CHESTER — Two executives with Chester County Natural Gas Authority used the agency they run to buy tons of dirt and crushed rock for themselves — new examples of how officials here used public resources for personal projects, an Uncovered follow-up investigation found.
The two administrators, Jason Stewart and Richard Tarlton, eventually reimbursed the agency for the rock and dirt, at least 12 truckloads in all, records show.
But Stewart, the general manager, did so months later and only after The Post and Courier began asking questions. Both didn't respond to multiple phone and email requests for comment.

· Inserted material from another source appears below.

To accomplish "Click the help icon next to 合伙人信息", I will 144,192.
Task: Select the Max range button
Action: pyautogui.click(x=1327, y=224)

The new revelations reinforce earlier Uncovered findings that South Carolina’s five public gas authorities, including the one in Chester County, spent hundreds of thousands of ratepayer dollars in questionable ways and with little accountability.
These little-scrutinized special purpose districts serve more than 160,000 customers across the state. They include the Chester County gas authority, two agencies in York and Lancaster counties, one in the Clinton and Newberry area, and the Fort Hill Natural Gas Authority in the Upstate.
Community leaders in the 1950s created these government agencies to provide heating and cooking gas to rural areas and small towns — people who had been left behind by investor-owned utilities.
But a report in February by The Post and Courier highlighted how these agencies now operate like cushy fiefdoms.
In the latest Uncovered finding, invoices show that the Chester gas authority cut a $600 check to Rogers Grading in Rock Hill for two loads of topsoil on April 10, 2020. The words “employee will reimburse” were written on the invoice. Stewart did so on Feb. 25 — more than 10 months later.
Another invoice showed the agency paying $1,275 to Robert W. Lee, a Chester grading company, on Sept. 15. The invoice was for "6 tandem loads of dirt" and "3 small dump loads of dirt." Stewart reimbursed the authority for $1,275 on Feb. 10 — nearly five months after the delivery.
Both reimbursements came after the newspaper had interviewed people in connection with the purchases and filed multiple document requests under the state's Freedom of Information Act.
Stewart earns $145,820 as general manager. The agency also provides him with a high-end pickup truck.
Stewart wasn’t the only manager using the agency to buy personal supplies.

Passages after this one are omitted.